Ему даже удалось получить доступ к списанному, но все еще вполне дееспособному кораблю класса «ламантин-турбо». Сугубо транспортное судно легко поддавалось любым модификациям, в том числе и переоборудованию в боевую единицу. Дальности полета вполне хватало, чтобы достичь внешних рубежей Эхайнора. Правда, на обратный путь ресурсов могло и не хватить… но кто собирался обратно?
Вечером того же дня, когда Оливер Т. неосмотрительно сделал запрос в службы обеспечения Звездного Патруля по поводу тяжелого фогратора класса «протуберанс», в дверь его дома деликатно постучали. На крыльце стоял высокий худой мужчина, довольно пожилой, с костистым морщинистым лицом, в просторном плаще-пелерине и высокой старомодной шляпе. В руке он держал зонтик-тросточку, который был, впрочем, загодя сложен. Между тем, шел проливной дождь, и его капли неподобающе весело плясали на широких полах диковинной шляпы.
Доктор высокой словесности Виктор Авидон, писатель и педагог, лауреат премии «Пангалаксиум» в гуманитарной сфере. И одновременно — Генеральный секретарь Наблюдательного совета при Департаменте оборонных проектов. То есть, человек, мнение которого даже такими монстрами, как Голиаф, президент Департамента, или вице-президент Ворон, высоко чтилось и являлось для них приказом, требовавшим немедленного и неукоснительного исполнения.
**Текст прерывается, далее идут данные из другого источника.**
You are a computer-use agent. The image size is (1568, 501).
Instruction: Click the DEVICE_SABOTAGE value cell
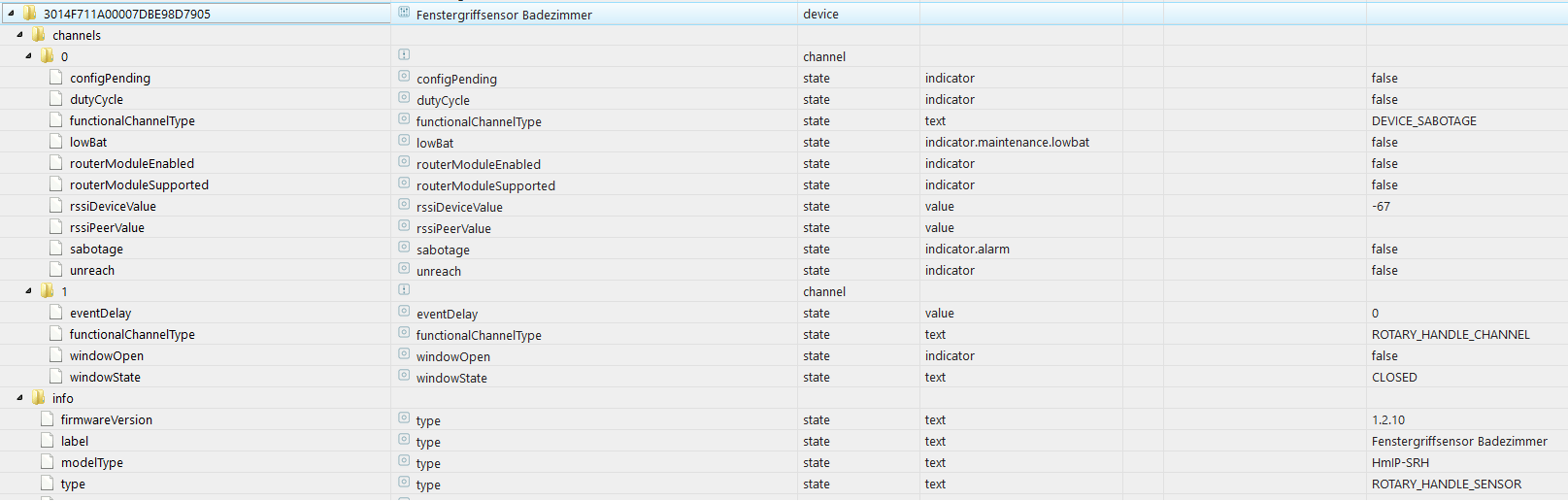coord(1423,120)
— Я пришел один, — сказал Авидон и поспешно снял шляпу — дождь радостно забарабанил по макушке с торчащими прядями редких седых волос. — Нам нужно поговорить.
В бытность Оливера Т. сотрудником Департамента они встречались пару раз, не больше, и вовсе не общались. Визит подобного уровня предвещал мало доброго.
Оливер Т. отступил, впуская нежданного гостя под навес.
— Заложники? — спросил он одними губами.
— Нет, — ответил Авидон. — Ничего не происходит. Ровным счетом ничего. Вы заблуждались. Следовательно, ваш страшноватый план лишен смысла. И потом… все равно никто не может позволить вам продолжать то, чем вы занимались все это время.
Оливер Т. бросил короткий взгляд на пристройку, где хранилось все, что он собирался установить на свой корабль.
— Да, — сказал Авидон печально. — Там уже ничего нет. Личные затраты будут вам возмещены. Так мы можем поговорить?
Оливеру Т. понадобилось немало усилий, чтобы преодолеть барьер колоссального уважения, которое он питал к своему собеседнику, и продолжать выглядеть саркастичным и разочарованным.
— Не сейчас, — сказал он. — Позже. Когда эхайны возьмут заложников, у нас, словно бы из ниоткуда, возникнет много тем для разговоров.
— Этого не случится, — мягко возразил Авидон. — Активность эхайнов за последнее время резко снизилась. Возможно, им по каким-то малопонятным причинам не до нас.
Оливер Т. досадливо скривился. Это была ложь во спасение: уже случились и Зефир, и Форпост, и Сторверк. И вдвойне было неприятно слышать наивную дезинформацию из уст такого почитаемого человека, как Виктор Авидон.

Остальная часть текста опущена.